▶ Fragmento
****************
Ayer por la noche, sobre las 19.30 horas, el petrolero de crudo FRONT SERENADE, de 330 metros de eslora y 60,4 de manga, bandera de Liberia, construido en 2002, de 299.158 toneladas de peso muerto y GT 156916, tuvo un percance con su ancla de estribor mientras navegaba con rumbo norte frente a la costa de Galicia. Por causas desconocidas, rompió el estopor y salieron unos 180 metros de cadena, quedando el ancla a la pendura.

El capitán del petrolero pidió autorización a las autoridades marítimas españolas para acercarse hasta el veril de 150 metros a fin de descansar el ancla y recuperarla. Tras el análisis de la situación (el buque presenta un historial inmaculado de inspecciones MOU), el capitán marítimo de Villagarcía, en contacto con el director general de Marina Mercante, decidió autorizar al buque, obligándole a mantener a su lado al remolcador de Sasemar DON INDA por razones de seguridad.

El FRONT SERENADE tardó unas 2,5 horas en recomponer su sistema de fondeo, tras lo cual reanudó su viaje hacia el puerto holandés de Rotterdam, destino de su carga.

Hasta aquí la noticia, que viene a confirmar que las autoridades marítimas españolas han aprendido a actuar con prudencia y rigor. La decisión tomada es la que hubieran tomado las autoridades inglesas, australianas u holandesas, por ejemplo.
****************
▶ Ítems de datos

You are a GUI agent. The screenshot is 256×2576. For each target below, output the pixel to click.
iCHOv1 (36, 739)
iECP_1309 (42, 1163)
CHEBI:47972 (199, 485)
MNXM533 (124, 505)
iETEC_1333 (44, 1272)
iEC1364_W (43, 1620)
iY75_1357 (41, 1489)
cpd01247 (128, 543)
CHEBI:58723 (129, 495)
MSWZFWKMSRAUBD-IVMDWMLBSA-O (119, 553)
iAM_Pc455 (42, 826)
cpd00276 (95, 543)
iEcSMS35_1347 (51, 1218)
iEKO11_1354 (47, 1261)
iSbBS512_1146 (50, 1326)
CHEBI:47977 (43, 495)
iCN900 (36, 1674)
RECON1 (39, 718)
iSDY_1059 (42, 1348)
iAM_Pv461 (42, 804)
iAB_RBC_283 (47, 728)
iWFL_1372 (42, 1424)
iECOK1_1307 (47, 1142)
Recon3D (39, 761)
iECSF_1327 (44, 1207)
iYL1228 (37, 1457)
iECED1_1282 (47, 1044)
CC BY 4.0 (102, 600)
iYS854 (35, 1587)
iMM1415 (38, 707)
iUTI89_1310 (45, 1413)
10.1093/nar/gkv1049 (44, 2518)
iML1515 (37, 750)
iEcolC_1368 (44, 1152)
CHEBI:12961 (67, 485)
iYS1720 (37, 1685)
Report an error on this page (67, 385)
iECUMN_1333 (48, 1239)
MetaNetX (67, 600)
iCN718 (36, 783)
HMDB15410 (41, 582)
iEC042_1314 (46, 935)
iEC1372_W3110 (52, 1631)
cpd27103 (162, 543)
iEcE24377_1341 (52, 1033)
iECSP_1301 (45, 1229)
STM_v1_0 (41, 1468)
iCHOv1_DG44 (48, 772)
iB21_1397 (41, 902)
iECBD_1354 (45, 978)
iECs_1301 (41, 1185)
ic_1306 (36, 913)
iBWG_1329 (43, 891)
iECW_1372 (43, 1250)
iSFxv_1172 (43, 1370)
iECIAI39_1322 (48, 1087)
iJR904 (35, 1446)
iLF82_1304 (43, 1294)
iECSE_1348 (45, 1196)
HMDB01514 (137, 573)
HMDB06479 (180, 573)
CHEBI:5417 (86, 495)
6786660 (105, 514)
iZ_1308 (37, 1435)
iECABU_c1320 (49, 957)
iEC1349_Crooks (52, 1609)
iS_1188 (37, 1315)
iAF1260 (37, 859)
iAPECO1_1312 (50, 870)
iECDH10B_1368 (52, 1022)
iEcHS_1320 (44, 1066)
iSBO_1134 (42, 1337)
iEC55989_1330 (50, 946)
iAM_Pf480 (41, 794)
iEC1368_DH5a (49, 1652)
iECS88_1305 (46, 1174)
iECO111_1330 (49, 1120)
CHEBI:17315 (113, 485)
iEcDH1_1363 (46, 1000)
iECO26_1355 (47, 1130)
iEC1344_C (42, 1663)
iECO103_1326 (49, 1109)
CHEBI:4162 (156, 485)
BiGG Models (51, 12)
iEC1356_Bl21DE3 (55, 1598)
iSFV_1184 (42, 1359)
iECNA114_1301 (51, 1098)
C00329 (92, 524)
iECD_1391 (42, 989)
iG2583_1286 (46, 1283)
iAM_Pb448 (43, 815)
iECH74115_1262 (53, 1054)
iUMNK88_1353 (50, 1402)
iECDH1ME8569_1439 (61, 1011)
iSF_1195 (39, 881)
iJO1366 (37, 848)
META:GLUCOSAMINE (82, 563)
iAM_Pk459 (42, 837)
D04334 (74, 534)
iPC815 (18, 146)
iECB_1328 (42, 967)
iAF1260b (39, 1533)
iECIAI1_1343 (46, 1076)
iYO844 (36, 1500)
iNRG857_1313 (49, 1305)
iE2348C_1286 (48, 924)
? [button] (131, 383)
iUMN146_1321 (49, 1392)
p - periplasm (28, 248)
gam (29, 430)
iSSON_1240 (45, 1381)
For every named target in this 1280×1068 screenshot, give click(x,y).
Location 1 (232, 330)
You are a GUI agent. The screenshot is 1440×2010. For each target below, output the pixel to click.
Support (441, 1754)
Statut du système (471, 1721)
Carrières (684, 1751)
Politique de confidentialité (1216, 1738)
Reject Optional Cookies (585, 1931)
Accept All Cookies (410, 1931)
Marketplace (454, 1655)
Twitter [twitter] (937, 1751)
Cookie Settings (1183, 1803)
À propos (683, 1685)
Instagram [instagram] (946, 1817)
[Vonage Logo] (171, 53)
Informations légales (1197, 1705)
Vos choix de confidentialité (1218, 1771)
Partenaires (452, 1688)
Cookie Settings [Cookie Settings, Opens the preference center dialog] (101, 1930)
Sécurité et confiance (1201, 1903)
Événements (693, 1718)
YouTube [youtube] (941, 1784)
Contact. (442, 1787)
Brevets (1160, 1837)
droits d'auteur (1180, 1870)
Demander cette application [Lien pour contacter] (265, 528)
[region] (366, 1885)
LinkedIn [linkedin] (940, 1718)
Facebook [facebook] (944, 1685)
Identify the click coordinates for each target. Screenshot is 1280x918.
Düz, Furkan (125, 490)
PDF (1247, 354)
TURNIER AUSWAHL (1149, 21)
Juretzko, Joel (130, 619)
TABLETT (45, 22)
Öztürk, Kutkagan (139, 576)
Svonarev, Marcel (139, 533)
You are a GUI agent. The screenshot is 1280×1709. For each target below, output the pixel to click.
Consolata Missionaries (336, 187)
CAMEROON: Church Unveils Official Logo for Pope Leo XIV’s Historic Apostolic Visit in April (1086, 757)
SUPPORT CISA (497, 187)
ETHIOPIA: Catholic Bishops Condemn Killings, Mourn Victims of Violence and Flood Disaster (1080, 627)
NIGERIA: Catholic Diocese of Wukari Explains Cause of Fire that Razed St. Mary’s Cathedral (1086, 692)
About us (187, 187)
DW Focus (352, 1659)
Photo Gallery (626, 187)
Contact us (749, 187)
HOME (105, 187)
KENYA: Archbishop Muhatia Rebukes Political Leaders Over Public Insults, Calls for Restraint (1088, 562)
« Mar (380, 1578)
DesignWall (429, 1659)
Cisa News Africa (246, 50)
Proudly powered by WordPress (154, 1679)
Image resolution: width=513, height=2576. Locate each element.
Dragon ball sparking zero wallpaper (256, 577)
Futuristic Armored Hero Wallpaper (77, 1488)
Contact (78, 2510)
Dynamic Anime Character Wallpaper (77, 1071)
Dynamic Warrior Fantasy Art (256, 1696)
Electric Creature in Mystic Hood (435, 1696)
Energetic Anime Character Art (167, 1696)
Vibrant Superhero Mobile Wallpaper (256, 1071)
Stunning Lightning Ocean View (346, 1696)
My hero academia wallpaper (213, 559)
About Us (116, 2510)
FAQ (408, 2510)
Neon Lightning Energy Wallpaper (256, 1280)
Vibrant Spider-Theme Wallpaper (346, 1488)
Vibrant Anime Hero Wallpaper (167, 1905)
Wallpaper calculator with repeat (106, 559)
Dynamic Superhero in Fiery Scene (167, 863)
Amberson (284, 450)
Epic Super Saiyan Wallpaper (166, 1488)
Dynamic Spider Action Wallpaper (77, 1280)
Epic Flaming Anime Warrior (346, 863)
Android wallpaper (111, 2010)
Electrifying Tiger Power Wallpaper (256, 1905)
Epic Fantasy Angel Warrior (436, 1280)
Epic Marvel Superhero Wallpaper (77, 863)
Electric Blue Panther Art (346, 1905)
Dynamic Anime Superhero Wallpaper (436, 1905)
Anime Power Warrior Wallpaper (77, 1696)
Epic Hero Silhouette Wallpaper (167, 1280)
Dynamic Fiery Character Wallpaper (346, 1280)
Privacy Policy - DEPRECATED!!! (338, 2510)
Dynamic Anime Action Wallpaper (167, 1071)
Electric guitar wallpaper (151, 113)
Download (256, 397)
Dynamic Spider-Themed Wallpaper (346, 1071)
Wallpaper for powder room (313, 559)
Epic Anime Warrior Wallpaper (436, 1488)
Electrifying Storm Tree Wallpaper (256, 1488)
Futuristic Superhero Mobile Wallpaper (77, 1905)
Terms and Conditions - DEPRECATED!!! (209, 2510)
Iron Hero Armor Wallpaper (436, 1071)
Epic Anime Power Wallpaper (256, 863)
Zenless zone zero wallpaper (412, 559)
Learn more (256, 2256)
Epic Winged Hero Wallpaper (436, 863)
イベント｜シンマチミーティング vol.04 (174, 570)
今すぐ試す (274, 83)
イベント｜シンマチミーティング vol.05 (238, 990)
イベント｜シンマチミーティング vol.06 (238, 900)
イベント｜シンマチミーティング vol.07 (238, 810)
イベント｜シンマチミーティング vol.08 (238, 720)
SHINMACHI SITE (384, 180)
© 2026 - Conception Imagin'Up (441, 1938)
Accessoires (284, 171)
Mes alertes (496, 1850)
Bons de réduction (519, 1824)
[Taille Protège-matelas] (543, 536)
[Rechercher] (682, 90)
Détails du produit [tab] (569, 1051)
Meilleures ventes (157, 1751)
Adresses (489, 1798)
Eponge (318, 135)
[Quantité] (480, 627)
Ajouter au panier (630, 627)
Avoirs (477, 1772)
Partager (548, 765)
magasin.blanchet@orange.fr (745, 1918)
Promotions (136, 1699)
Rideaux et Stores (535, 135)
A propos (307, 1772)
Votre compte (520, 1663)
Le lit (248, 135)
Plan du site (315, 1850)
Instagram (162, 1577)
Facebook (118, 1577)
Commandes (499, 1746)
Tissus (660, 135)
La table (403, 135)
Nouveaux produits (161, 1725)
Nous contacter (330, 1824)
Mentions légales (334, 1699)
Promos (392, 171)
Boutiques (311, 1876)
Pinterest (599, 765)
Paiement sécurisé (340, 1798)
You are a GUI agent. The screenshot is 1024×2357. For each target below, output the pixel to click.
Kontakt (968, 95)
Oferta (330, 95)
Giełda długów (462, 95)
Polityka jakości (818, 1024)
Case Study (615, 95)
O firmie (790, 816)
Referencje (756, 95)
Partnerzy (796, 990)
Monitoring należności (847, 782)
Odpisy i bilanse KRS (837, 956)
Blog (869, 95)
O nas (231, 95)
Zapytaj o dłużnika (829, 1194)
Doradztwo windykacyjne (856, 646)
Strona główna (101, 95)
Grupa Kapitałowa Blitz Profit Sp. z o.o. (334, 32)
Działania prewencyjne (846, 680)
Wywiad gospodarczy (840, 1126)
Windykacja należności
****************
▶ Tareas pendientes
**A)** Contesta estas preguntas sobre el fragmento del petrolero:
(i) ¿Cuántos metros de cadena salieron al romperse el estopor?
(ii) ¿Qué remolcador tuvo que quedarse al lado del buque?
(iii) ¿A qué puerto se dirigía el barco con su carga?
**B)** Repite, sin cambiar nada, la parte del fragmento del petrolero que empieza con "El FRONT SERENADE" y sigue hasta "holandesas, por ejemplo.".

▶ Las respuestas
**A)**
(i) Unos 180 metros.
(ii) El DON INDA, de Sasemar.
(iii) Al puerto holandés de Rotterdam.

**B)**
El FRONT SERENADE tardó unas 2,5 horas en recomponer su sistema de fondeo, tras lo cual reanudó su viaje hacia el puerto holandés de Rotterdam, destino de su carga.

Hasta aquí la noticia, que viene a confirmar que las autoridades marítimas españolas han aprendido a actuar con prudencia y rigor. La decisión tomada es la que hubieran tomado las autoridades inglesas, australianas u holandesas, por ejemplo.